It was very much Comd LFWA driven and he was correct given his view of Op PALLADIUM.   Don't forget the TO&E for Op PALLADIUM included 3 Coys, plus a Bty, Engr Sqn, Recce Sqn, etc.   Had the TO&E not changed and Op APOLLO did not happen, we still would have been hard pressed to mount the two rotations.   You will recall the level of augmentation required for Roto 6 and 7.   Had the CRIC not been formed, LFWA would not been able to do Apollo, Roto 11 and Roto 12 without significant risk (Op APOLLO guys coming back in Aug 02 and leaving again for Bosnia in Feb 03 - I believe some still did on the CSS side).   Bosnia was rather benign (certainly by Roto 11...) coupled with Bosnia fatigue, manning shortages in the Reg F, etc i think using a CRIC was the right idea.   Our approach for Roto 11 was wrong (in my opinion) as we tried to leave too much trg to the Reserve CBGs without enough redundancy.   We took a different approach to Roto 12 and, in essence, accepted the fact that they would not show up with any coll trg completed.



> Instead, the subunit deployments were designed to give Reserve Sr NCOs and officers a "chance" to "do their jobs" with a minimum of Regular Force "interference".   There was enormous political pressure - from the PRes community - to prove that the PRes could deploy in more than individual roles.   Did these people get valuable experience?   Sure, you do every time you deploy.   Was the concept effective in reducing the burden on the Regular battalions?   I would argue no, not in the end.   After all, the "operational pause" was initiated after the CRIC deployments.


   

There was a burden on the Regular bns but, certainly for 2 PPCLI, the coy that was on op waivers trained the CRC, and I would leave it up to Devil 39 to state how much of a burden it was.   The Reserves can deploy, in the correct theatre and role, at the sub-unit level, if required.   It has been proven numerous times, is it worth the time and money?   Yes and no.    It fufills a function and role.   Certainly it does not necessarily have to be a recurring event.   Having said that, the longer we are in a theatre of operations, the more we should look to the reserves to fill roles in those missions (goes back to fatigue and keeping regulars focused on short notice deployments).
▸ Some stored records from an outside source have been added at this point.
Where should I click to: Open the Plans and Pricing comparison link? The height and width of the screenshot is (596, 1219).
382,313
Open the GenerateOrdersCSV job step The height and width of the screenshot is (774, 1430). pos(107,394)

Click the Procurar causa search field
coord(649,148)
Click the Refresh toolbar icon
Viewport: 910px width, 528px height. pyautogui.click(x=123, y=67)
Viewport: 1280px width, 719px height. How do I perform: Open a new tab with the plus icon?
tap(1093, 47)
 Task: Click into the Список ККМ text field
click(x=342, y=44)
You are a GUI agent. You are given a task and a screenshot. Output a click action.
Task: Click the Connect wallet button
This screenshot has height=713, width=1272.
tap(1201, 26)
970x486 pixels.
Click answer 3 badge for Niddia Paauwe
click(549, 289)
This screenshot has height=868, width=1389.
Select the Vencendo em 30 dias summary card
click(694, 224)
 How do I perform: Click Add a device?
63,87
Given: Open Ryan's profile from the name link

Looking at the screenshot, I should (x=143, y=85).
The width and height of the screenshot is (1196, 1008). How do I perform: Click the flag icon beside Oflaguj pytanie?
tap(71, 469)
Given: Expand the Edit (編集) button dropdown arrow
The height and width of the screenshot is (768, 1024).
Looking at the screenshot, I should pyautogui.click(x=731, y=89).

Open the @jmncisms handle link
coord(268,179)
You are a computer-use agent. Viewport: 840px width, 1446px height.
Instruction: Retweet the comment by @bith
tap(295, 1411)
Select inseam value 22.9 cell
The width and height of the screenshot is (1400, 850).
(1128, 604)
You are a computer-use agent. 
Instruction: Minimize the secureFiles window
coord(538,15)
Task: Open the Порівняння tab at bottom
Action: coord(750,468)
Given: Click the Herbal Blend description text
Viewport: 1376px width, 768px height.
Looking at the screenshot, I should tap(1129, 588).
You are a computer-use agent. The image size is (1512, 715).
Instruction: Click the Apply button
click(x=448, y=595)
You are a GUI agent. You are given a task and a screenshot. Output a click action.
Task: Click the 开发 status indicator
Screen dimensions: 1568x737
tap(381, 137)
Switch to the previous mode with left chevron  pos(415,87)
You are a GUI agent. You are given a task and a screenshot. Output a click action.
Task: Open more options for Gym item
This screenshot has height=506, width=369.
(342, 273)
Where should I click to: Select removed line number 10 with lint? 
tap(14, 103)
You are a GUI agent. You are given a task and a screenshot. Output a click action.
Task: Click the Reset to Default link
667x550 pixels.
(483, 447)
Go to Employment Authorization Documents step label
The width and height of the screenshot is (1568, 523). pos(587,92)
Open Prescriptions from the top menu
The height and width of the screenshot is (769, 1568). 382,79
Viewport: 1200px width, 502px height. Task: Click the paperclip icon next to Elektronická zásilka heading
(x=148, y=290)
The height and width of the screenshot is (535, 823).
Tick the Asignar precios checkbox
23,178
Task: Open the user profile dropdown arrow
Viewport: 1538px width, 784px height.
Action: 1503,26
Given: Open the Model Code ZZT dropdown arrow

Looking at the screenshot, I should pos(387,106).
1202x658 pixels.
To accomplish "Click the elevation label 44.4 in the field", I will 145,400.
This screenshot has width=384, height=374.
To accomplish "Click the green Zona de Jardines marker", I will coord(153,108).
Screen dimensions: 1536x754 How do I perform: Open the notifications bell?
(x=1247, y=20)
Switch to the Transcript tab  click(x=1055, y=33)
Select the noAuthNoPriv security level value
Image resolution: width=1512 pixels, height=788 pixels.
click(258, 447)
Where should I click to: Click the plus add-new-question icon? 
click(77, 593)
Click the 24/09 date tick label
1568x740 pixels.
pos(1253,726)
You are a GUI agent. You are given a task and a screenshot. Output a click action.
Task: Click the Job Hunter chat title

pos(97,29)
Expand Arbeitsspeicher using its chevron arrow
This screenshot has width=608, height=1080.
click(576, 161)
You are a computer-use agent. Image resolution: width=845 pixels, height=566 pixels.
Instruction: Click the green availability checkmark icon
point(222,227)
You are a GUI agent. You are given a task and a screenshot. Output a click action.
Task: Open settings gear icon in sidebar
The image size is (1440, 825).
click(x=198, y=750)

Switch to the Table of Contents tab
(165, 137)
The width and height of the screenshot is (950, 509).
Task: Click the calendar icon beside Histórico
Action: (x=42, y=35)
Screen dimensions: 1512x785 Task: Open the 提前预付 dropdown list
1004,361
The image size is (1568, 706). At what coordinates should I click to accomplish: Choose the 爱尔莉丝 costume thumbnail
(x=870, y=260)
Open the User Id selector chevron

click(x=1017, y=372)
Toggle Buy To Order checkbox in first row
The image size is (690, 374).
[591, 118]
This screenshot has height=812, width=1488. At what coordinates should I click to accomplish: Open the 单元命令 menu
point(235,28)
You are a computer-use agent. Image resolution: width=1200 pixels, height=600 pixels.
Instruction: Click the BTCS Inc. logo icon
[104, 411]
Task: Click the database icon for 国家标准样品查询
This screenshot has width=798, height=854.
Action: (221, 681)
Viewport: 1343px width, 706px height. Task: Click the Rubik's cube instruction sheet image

> I would argue that PALLADIUM "proved" nothing.   Anything can be accomplished with effort, time and money and the CIRCs were hugely expensive in all three.   They took over a year to force generate and required an inordinate amount of individual catch-up training and predeployment preparation.    The companies deployed into a benign theatre in which even the Reserve company leadership had substantial experience, yet the mounting "bill" was extensive and the administrative angst was out of all proportion to the operational effect.   I hope that the same concept is never considered for Afghanistan, unless the Army or Afghanistan significantly changes.



The difference between a Regular and a Reservists is effort, time and money.   If you want to bring up the "standard" required, you have to put the money into it...that is supposedly the rationale behind the Reserves.   I'm sure you will agree that it can take a inordinate amount of individual training and predeployment preparation to deploy a Regular Force guy.   Something the establishment of CEFCOM will hopefully sort out.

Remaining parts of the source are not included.